Lors d’une allocution passionnée prononcée ce dimanche 12 juillet 2026, à l’occasion de l’inauguration du nouveau siège du Pastef à Touba, Ousmane Sonko, figure politique majeure et actuel président de l’Assemblée nationale, a publiquement menacé de déposer une motion de censure contre le gouvernement dirigé par Al Aminou Lo. Il accuse l’exécutif de dilapider les richesses naturelles du pays au profit de multinationales, et promet une action législative forte pour garantir la souveraineté économique du Sénégal.

Moins de deux mois après son départ de la Primature, où il était en poste sous la présidence de Bassirou Diomaye Faye, Ousmane Sonko, désormais à la tête du Parlement, a adressé un avertissement sans équivoque au nouveau Premier ministre, Al Aminou Lo.
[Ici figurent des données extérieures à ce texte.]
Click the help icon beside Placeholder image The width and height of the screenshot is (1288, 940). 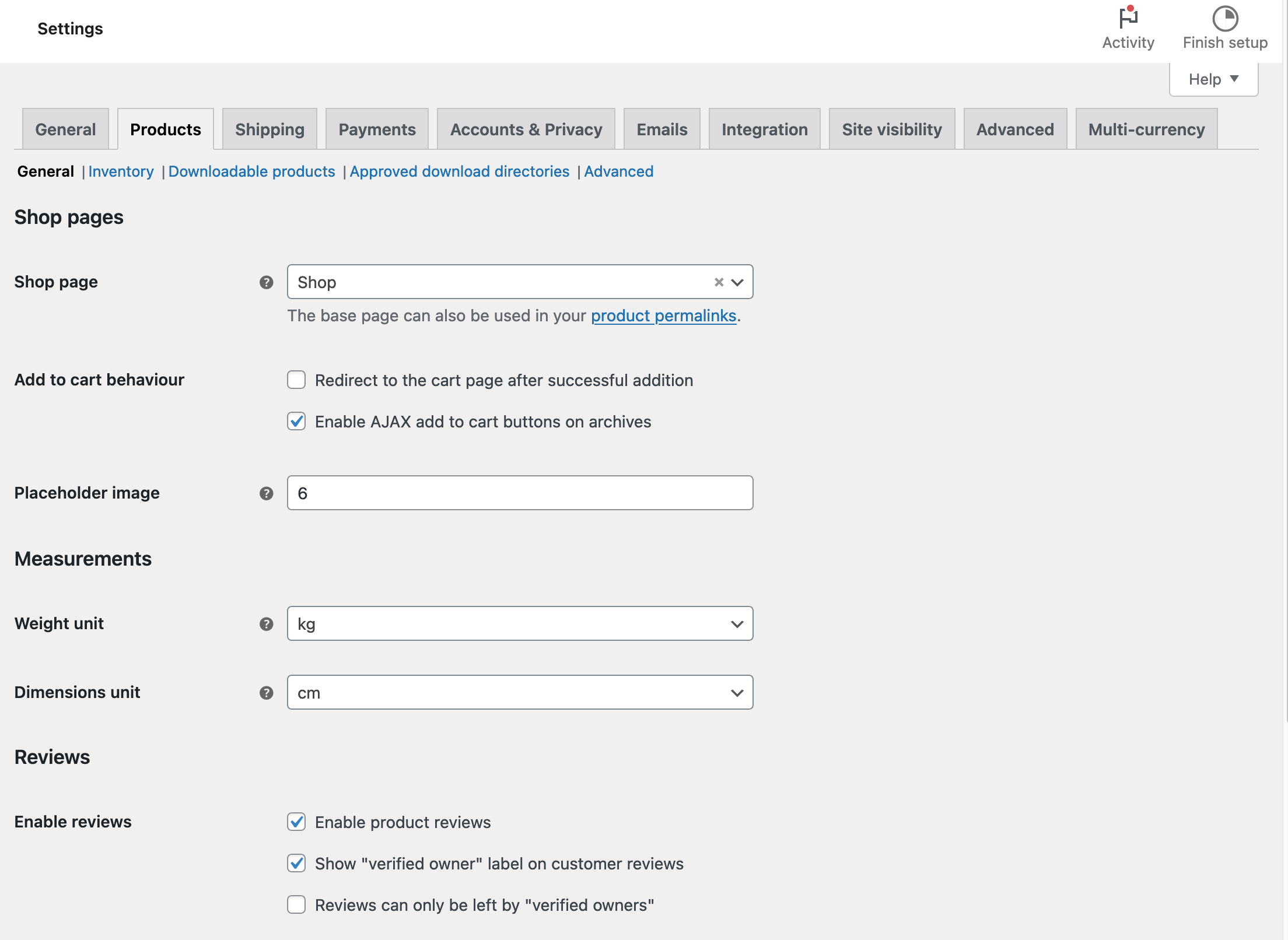pyautogui.click(x=267, y=493)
Dans un discours prononcé en wolof, d’une virulence notable, Sonko a reproché au cabinet actuel de trahir les principes fondateurs de l’administration en matière de souveraineté économique, notamment concernant l’exploitation du gaz et du phosphate. Il dénonce une politique gouvernementale qui, sous prétexte d’améliorer le « climat des affaires », serait en réalité en train de « brader » les ressources nationales aux géants pétroliers et miniers, citant notamment les partenariats avec BP et Kosmos. Pour l’ancien Premier ministre, ces agissements rappellent les dérives les plus sombres de l’ère Macky Sall.
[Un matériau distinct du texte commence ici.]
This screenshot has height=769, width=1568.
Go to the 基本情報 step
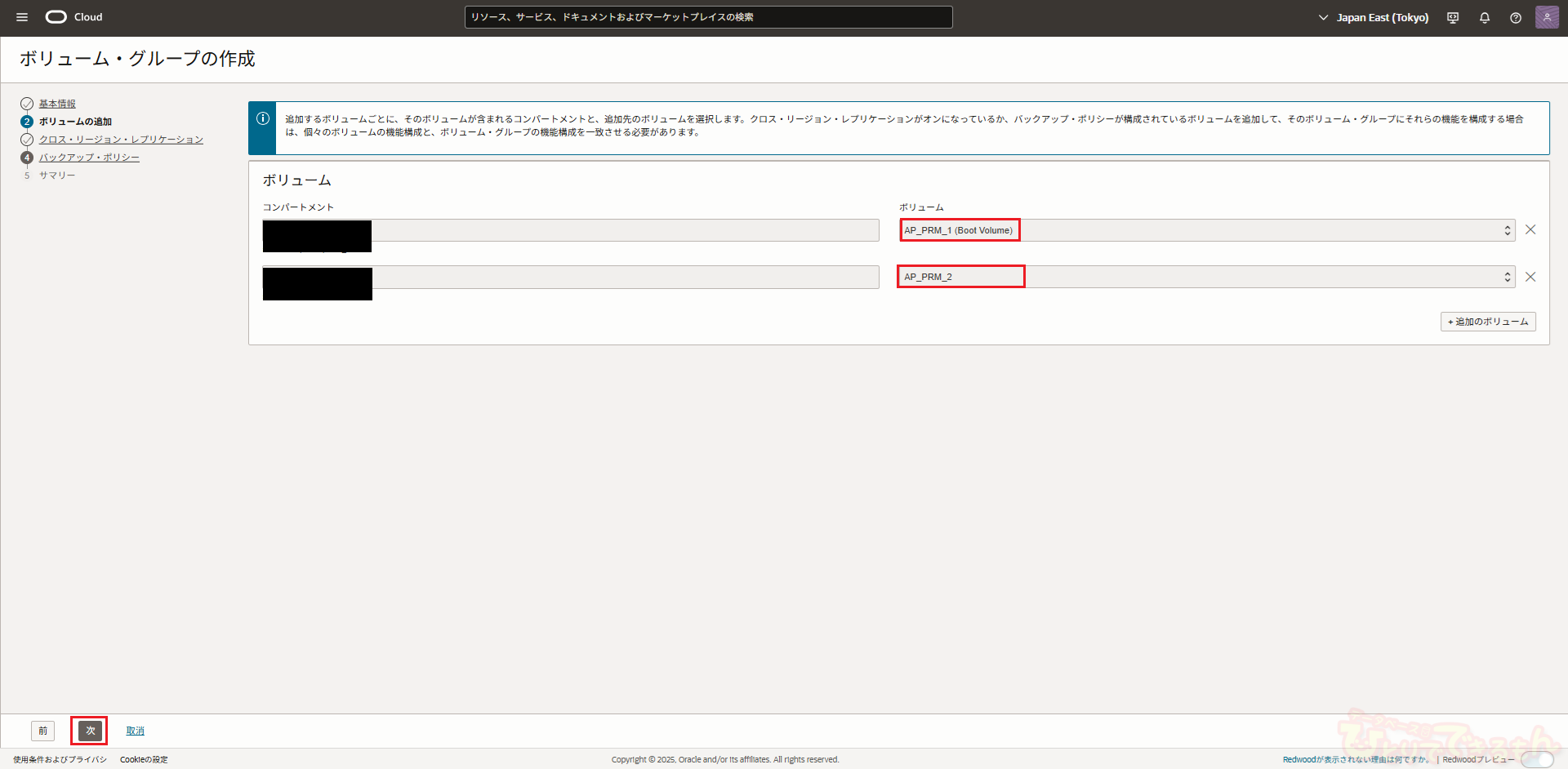click(57, 104)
« Nous connaissons parfaitement le rôle qu’il a joué dans cette conjoncture politique », avait déjà affirmé Ousmane Sonko début juin, en référence à Al Aminou Lo. Ce dimanche, il a franchi un cap en brandissant la menace directe d’une motion de censure. « S’ils persistent dans cette voie, s’ils ne respectent pas les intérêts du pays, nous ferons tomber le gouvernement », a-t-il déclaré sous les acclamations, s’engageant à réitérer cette procédure autant de fois que nécessaire pour contrecarrer ce qu’il perçoit comme un abandon des intérêts du peuple sénégalais.
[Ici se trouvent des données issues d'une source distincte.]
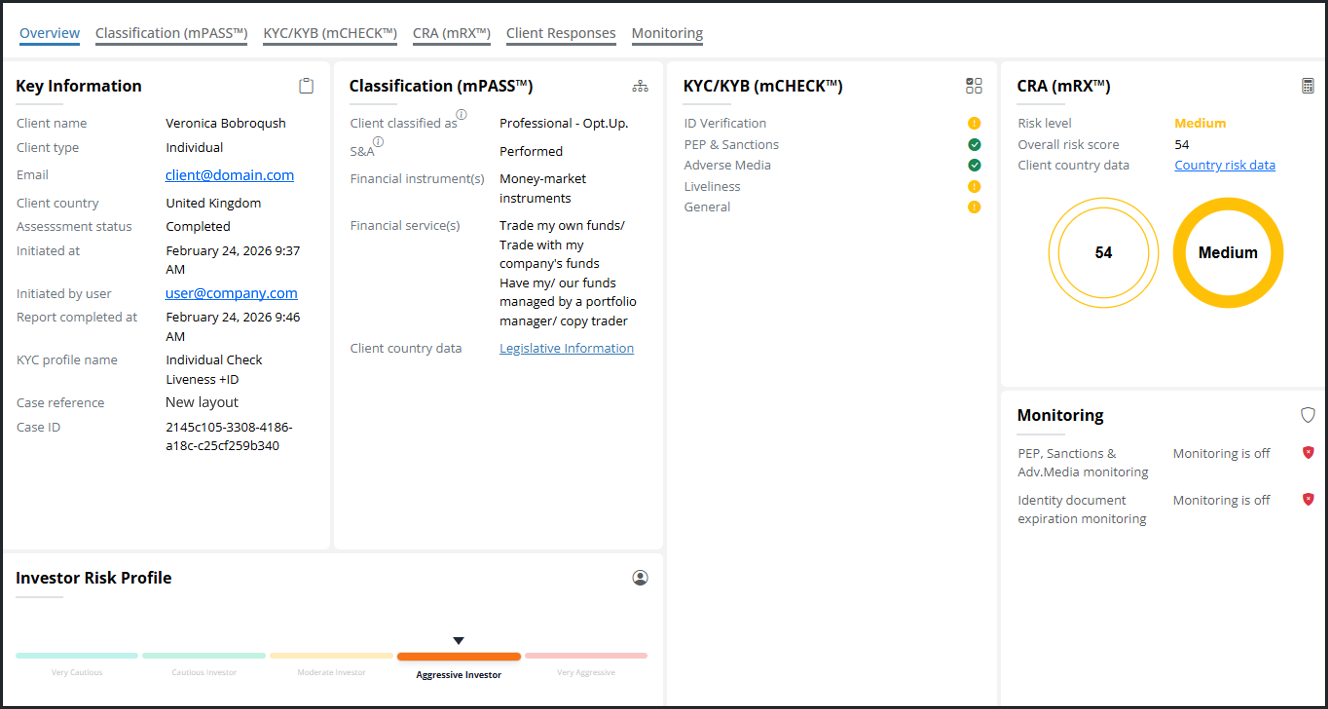Viewport: 1328px width, 709px height.
Task: Open the Client Responses tab
Action: click(x=560, y=33)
Le Parlement, rempart pour les hydrocarbures du Sénégal

Face à ce qu’il considère comme une dérive gouvernementale, le leader du Pastef a annoncé le dépôt prochain d’une proposition de loi ambitieuse, portée par une députée de son groupe parlementaire. Ce texte exigerait que toute nouvelle attribution de bloc pétrolier ou gazier soit soumise à l’approbation préalable de l’Assemblée nationale. « Avant toute concession de bloc pétrolier, le dossier devra être présenté au Parlement pour validation par les députés, afin de s’assurer qu’il sert véritablement l’intérêt supérieur du Sénégal », a-t-il précisé, citant le modèle de transparence norvégien comme source d’inspiration.

Cette initiative s’inscrit dans la continuité du combat mené par Ousmane Sonko concernant la gestion des hydrocarbures. Alors qu’il occupait encore le poste de Premier ministre au printemps 2026, il avait initié une vaste démarche de clarification, pointant du doigt des « contrats hérités » non conformes au cadre légal pétrolier et saluant des « victoires significatives » dans la renégociation de gisements clés tels que Yakaar-Teranga.

Aujourd’hui, il déplore que le gouvernement actuel et les récentes nominations, notamment à la direction de Petrosen, semblent vouloir freiner ces efforts de renégociation, mettant en péril la souveraineté énergétique du Sénégal.